Erosion Control and Prevention    

Not only does erosion cause loss of shorelines and wetlands, but the resulting habitat loss also has a negative effect on marine life. Up until a few years ago geotextile tubes were used to help reduce shoreline erosion. To learn more about modern methods used to control erosion I spoke with Lee Anne Wilde who is Living Shorelines Program Manager for the Galveston Bay Foundation. According to Lee Anne the geotubes don’t hold up in really high energy environments. Limestone and concrete chunks are the better options these days. I’ve personally witnessed the degradation of the tubes in front of several West Galveston Bay coves. As confirmed by Lee Anne, geotube material breaks down due to UV light, boat anchoring, bird activity and just general wear and tear. 

Modern era rock breakwaters also provide better protection against erosion than bulkheads. Bulkheads do a poor job of absorbing wave energy which, in turn, creates undermining and accelerated erosion along nearby shorelines. In addition to the planting of rock breakwaters, Galveston Bay Foundation staff and volunteers conduct habitat restoration behind the breakwaters by planting new marsh grass. The Galveston Bay Foundation is not working alone to control erosion and restore coastal marshes around Galveston Bay. Many others are similarly involved, Texas Parks and Wildlife Department, The Nature Conservancy, National Fish and Wildlife Federation, Texas General Land Office, Galveston Bay Estuary Program, Coastal Conservation Association (CCA-Texas), Coastal Erosion Planning and Response Act (CEPRA [under the TXGLO]), and National Resource Damage Assessment (NRDA). The NRDA handles funding after catastrophes such as oil spills.

Oyster Reef Restoration

Droughts, floods, hurricanes, and dredging projects have all taken their toll on live oyster reefs in the Galveston Bay Complex to the tune of more than 12,000 acres of lost reef. Through various sources of funding the Texas Parks and Wildlife has been planting river rock and also limestone for more than 10 years. TPWD continues to discover better ways to plant substrate to help reduce silting over of newly planted rock materials.

Planting of river rock in mounds rather than large flat areas - “When we first started planting cultch for oyster restoration we applied approximately 400 cubic yards of cultch per acre. This resulted in a relatively thin veneer (3-4 inches) of cultch spread over the area. More recently, we’ve started using a methodology of creating a field of small mounds of cultch material spread over the restoration area. Each mound consists of approximately 4 cubic yards of cultch, resulting in a mound that’s about 2-feet tall in the center and has a radius of about 10 feet. These mounds are typically placed in parallel rows to each other at a density of about 100 mounds per acre. The use of these two cultch application processes is dependent on the conditions at the site (e.g. water depth, substrate, etc.).”  (Lance Robinson, Deputy Director/Management Resources Manager TPWD Coastal Fisheries Division).   

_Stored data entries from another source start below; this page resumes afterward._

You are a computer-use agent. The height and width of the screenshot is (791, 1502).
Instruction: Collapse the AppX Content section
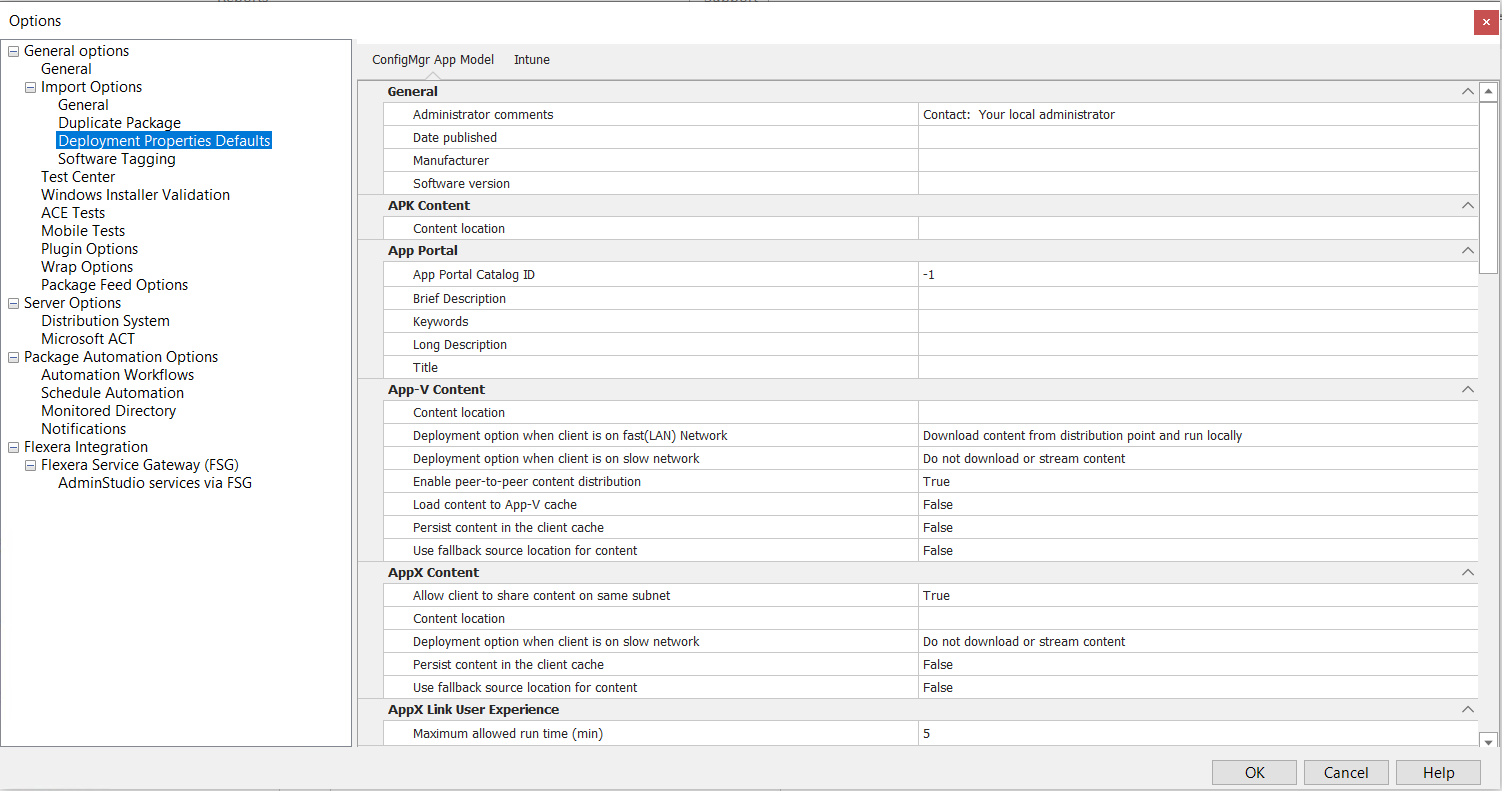pos(1467,572)
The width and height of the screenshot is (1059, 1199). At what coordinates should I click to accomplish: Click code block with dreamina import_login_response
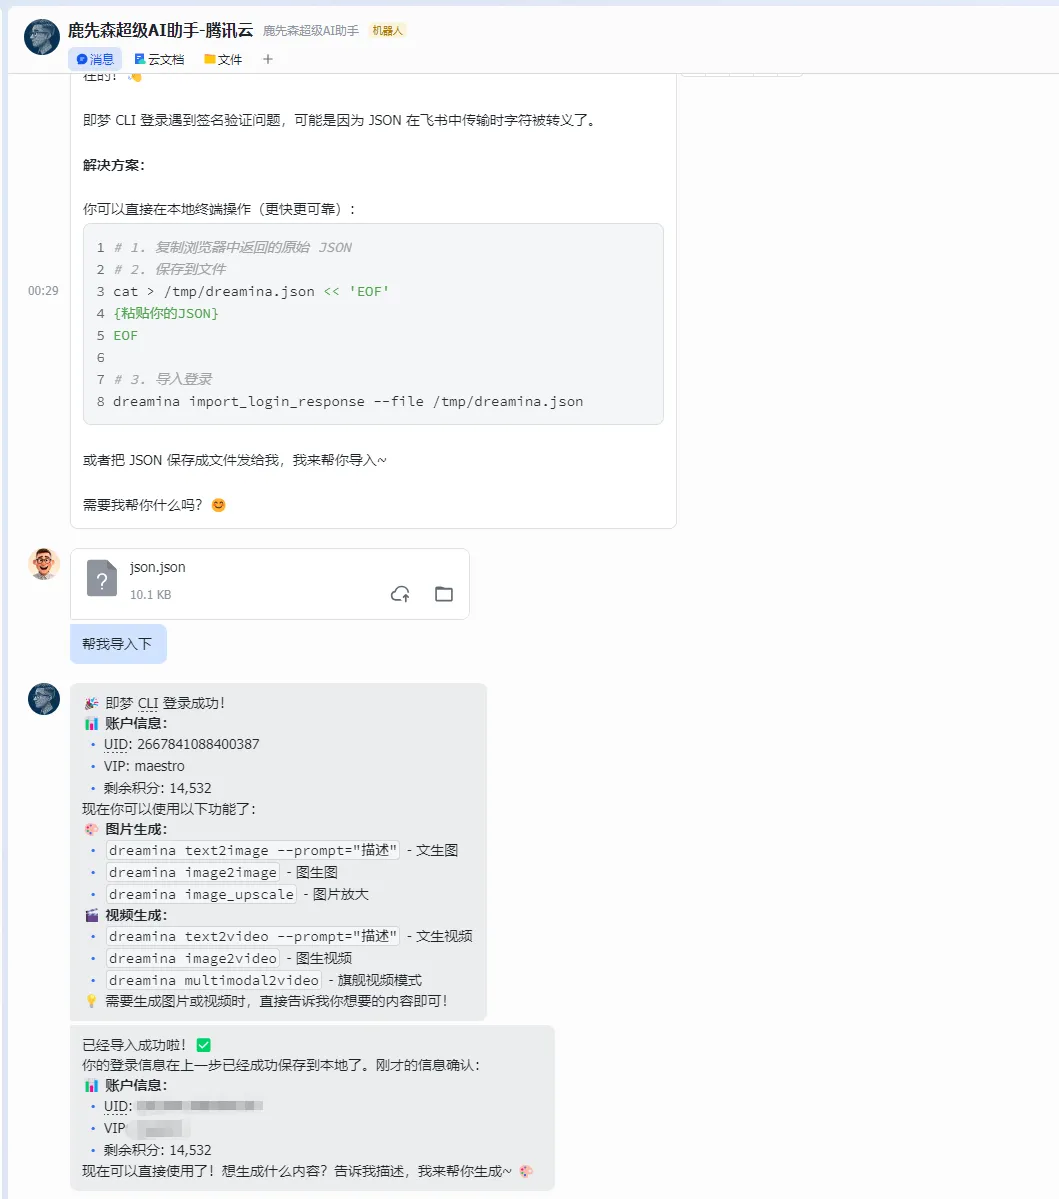tap(373, 324)
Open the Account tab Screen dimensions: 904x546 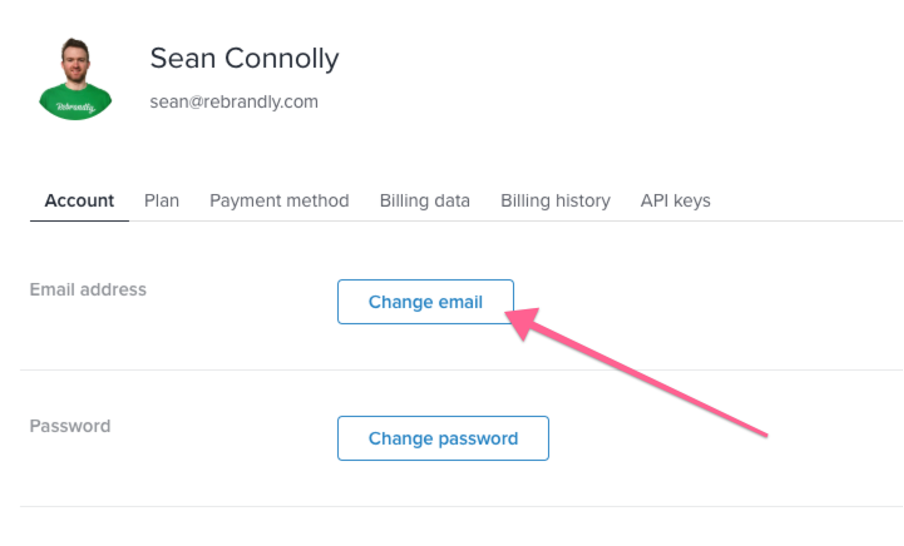click(80, 201)
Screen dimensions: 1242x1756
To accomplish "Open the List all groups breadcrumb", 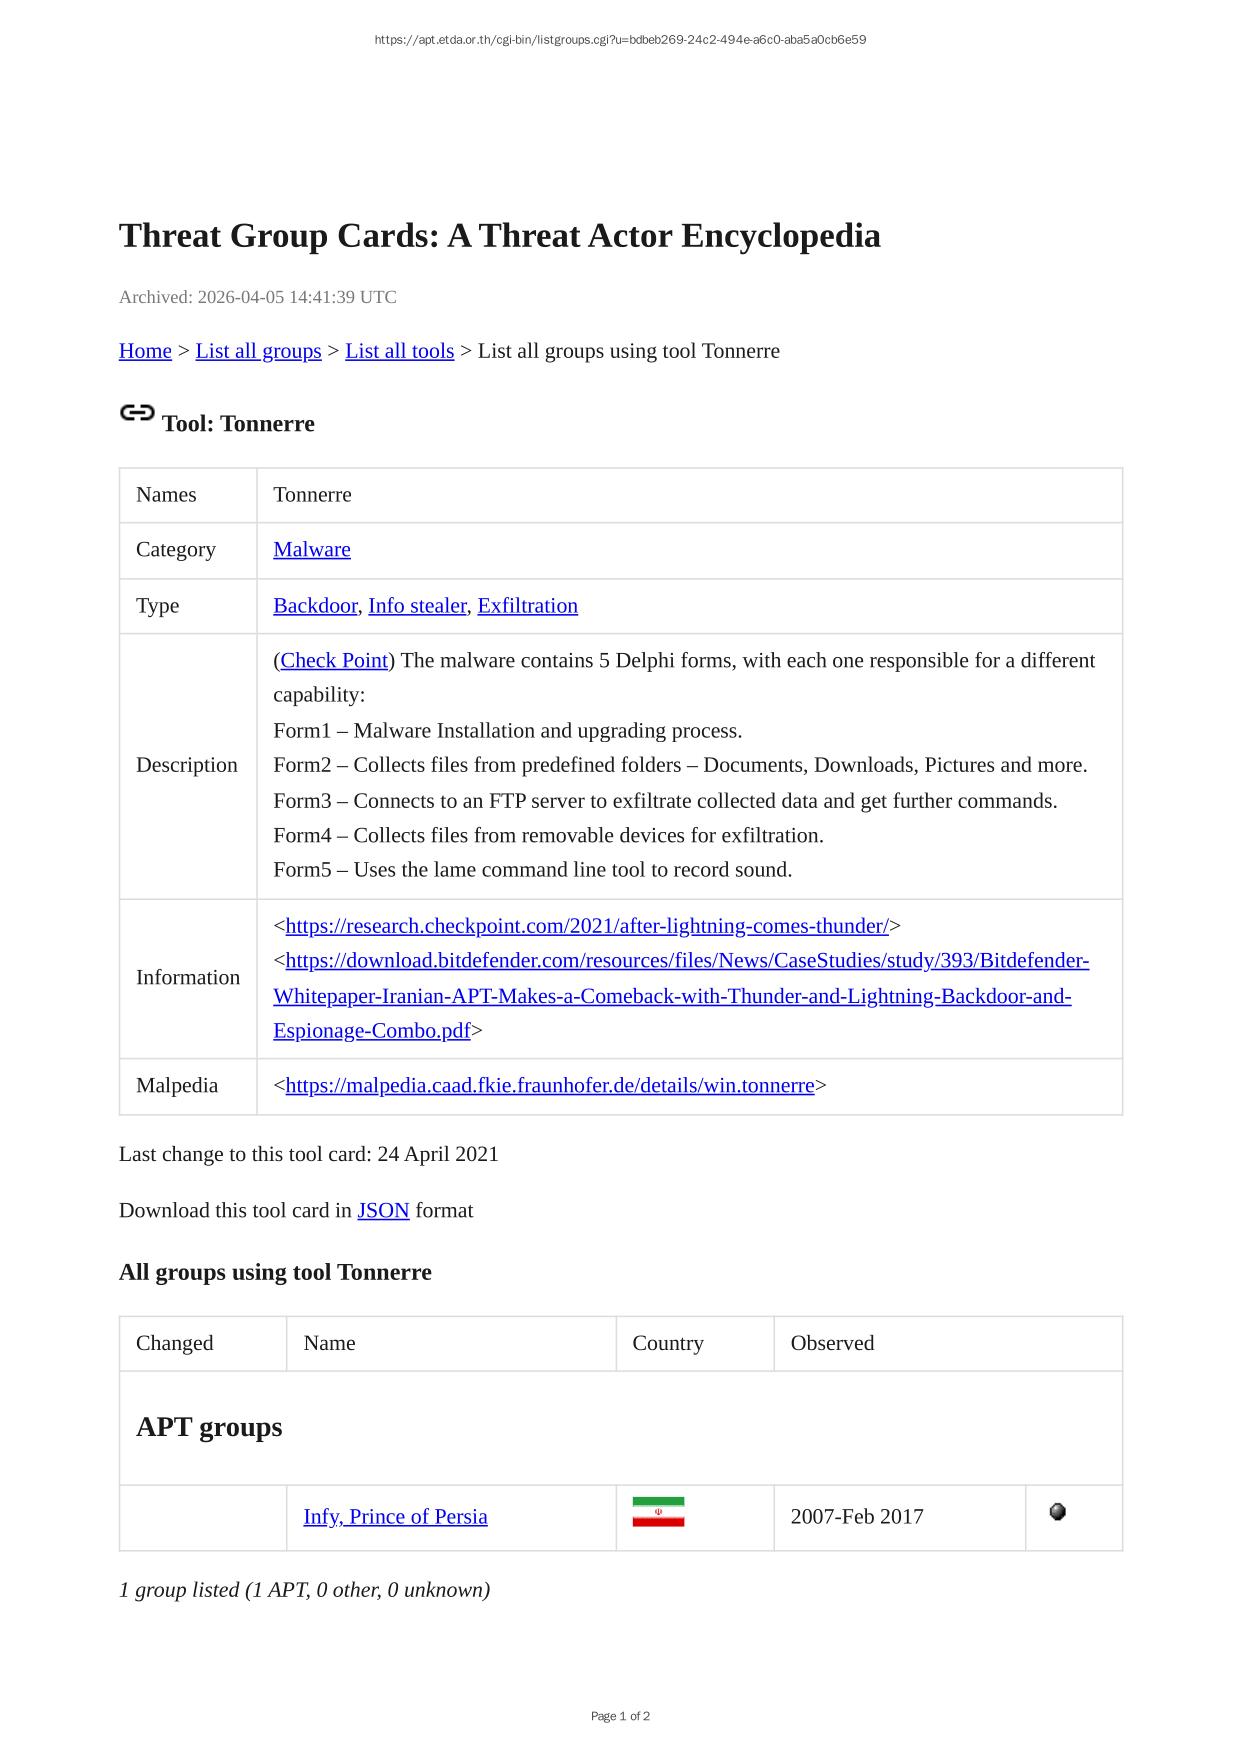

Progress and population growth have dictated what changes to make in order to not only be able to handle growth but for the estuarine environment to continue to prosper. Subsidence and erosion have caused islands and reefs to disappear. Deepening and widening of channels have not only caused natural reefs to become buried in silt but have also changed the hydrology and salinity balances of our bays. Hurricanes, tropical storms and ship traffic have accelerated shoreline erosion as well as habitat destruction. Damming of rivers has changed the freshwater inflow into our estuaries, further upsetting the natural salinity balance. Whether it’s widening or deepening our channels or building rock groins that are miles long, all changes come with consequences.   

Some changes are man-induced while others are caused by Mother Nature herself. Regardless of the culprit, we as stakeholders are charged with attempting to find solutions in an effort to protect and improve our estuaries for the future. We can’t stop progress and we can’t control Mother Nature, but everything we do is magnified because of them. In the meantime, fishing is good along the rock breakwaters.